━━━ Data to process ━━━

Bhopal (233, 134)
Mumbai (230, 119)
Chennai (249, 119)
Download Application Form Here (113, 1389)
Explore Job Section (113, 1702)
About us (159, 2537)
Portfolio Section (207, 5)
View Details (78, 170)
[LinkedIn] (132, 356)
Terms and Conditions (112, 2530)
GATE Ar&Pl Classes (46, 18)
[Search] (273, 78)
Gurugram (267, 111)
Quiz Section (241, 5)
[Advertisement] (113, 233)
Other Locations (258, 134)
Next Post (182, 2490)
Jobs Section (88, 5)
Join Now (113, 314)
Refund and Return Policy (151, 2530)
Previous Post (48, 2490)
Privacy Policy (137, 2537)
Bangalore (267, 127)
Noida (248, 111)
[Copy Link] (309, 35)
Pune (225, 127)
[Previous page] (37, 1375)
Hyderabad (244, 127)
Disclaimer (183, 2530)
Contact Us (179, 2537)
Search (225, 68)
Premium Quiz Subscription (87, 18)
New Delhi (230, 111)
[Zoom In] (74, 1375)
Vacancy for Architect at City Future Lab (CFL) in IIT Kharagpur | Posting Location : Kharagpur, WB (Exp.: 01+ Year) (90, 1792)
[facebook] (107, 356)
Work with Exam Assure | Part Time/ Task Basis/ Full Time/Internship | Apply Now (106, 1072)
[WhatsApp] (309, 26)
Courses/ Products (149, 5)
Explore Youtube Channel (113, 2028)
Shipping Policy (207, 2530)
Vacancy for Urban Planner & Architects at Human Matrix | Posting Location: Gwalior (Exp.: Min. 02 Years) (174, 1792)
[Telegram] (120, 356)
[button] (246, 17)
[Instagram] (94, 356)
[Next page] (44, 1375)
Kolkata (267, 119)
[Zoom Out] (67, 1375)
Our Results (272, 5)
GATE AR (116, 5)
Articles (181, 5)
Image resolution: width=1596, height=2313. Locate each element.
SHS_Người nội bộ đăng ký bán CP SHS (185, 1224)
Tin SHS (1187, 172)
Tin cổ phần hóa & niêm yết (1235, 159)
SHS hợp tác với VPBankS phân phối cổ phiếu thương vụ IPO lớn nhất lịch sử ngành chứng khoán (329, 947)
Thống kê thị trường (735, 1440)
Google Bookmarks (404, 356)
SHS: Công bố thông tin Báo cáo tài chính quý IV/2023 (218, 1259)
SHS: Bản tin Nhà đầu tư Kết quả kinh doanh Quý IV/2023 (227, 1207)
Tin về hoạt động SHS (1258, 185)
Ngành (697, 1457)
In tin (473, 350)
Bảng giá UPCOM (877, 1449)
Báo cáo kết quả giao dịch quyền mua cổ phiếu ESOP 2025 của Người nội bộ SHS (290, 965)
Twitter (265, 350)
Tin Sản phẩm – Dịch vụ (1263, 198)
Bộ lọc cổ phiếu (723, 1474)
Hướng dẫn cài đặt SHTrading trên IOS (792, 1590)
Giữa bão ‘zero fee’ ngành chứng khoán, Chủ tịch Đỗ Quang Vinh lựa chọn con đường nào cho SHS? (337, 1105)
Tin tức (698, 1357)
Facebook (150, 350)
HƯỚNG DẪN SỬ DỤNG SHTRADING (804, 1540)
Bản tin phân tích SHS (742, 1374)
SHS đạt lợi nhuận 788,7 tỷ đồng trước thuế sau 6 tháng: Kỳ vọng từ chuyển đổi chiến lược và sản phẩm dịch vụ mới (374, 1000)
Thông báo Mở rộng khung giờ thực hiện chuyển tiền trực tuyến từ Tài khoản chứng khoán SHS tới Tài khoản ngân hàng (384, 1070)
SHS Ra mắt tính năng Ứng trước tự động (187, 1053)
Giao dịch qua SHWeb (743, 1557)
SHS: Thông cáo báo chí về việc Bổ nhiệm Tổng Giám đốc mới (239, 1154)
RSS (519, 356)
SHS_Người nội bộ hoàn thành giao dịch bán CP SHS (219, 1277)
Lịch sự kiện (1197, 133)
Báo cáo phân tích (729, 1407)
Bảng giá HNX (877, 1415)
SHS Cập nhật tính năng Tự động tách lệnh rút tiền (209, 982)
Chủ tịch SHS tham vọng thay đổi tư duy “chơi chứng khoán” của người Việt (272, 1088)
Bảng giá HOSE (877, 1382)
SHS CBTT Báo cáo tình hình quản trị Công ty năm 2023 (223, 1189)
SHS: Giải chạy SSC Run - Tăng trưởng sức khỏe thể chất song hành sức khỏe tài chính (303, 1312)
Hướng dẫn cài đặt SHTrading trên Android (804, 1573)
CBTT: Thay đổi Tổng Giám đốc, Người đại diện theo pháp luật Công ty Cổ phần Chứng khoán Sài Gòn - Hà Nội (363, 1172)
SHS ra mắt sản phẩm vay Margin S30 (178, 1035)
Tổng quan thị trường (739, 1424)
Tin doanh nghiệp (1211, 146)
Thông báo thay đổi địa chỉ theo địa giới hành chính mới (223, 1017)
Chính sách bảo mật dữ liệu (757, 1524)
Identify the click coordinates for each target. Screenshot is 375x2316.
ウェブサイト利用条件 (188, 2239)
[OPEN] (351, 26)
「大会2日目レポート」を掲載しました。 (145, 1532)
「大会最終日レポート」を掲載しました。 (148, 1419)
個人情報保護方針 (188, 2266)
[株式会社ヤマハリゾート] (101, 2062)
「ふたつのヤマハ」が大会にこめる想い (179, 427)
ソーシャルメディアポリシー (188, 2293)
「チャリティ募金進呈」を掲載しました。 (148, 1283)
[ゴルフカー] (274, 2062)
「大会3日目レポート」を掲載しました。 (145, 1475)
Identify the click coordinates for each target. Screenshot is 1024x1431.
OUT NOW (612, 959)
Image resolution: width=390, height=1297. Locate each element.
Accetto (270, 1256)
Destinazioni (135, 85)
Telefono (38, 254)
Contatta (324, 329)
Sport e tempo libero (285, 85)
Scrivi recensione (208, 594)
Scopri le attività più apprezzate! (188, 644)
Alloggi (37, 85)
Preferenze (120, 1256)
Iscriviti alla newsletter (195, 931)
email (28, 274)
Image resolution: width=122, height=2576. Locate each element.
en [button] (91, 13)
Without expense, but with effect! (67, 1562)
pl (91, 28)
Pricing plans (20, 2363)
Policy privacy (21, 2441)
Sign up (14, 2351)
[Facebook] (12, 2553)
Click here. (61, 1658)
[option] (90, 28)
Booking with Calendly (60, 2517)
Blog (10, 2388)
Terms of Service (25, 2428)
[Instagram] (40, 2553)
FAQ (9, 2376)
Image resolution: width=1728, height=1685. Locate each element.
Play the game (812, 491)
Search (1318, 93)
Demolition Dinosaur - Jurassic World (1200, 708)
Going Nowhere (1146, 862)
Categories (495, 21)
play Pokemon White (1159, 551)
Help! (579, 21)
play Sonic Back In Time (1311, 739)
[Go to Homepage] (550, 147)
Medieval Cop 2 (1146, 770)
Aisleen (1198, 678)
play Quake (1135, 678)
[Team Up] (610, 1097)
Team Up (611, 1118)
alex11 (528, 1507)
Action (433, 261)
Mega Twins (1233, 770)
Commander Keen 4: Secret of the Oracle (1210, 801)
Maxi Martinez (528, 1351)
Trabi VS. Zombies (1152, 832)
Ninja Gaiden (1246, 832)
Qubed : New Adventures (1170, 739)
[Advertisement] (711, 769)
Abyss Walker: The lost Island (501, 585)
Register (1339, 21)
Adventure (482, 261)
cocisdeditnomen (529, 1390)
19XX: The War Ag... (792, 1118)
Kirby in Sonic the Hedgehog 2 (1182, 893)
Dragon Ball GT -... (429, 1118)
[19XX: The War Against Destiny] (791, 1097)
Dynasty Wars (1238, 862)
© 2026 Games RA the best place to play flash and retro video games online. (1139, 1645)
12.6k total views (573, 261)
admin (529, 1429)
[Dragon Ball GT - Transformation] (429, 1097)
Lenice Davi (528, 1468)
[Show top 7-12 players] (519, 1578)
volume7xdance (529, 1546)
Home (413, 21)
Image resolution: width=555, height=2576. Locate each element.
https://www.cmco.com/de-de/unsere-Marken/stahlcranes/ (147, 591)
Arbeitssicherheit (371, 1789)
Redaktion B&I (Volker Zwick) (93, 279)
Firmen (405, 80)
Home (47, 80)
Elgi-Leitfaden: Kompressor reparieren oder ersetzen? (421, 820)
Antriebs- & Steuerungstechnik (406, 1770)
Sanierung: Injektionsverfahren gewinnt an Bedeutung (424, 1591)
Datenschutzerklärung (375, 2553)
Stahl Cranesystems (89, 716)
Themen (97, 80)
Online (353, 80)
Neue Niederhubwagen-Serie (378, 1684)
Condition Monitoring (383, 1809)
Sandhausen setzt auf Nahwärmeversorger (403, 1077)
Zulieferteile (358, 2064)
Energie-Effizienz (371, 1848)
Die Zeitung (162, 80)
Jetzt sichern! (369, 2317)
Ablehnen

━━━

**What you have to do**
Return, word for word, every line from the top of the entries down to the line that holds "[Advertisement] (113, 233)", both included.

**Written reply**
Bhopal (233, 134)
Mumbai (230, 119)
Chennai (249, 119)
Download Application Form Here (113, 1389)
Explore Job Section (113, 1702)
About us (159, 2537)
Portfolio Section (207, 5)
View Details (78, 170)
[LinkedIn] (132, 356)
Terms and Conditions (112, 2530)
GATE Ar&Pl Classes (46, 18)
[Search] (273, 78)
Gurugram (267, 111)
Quiz Section (241, 5)
[Advertisement] (113, 233)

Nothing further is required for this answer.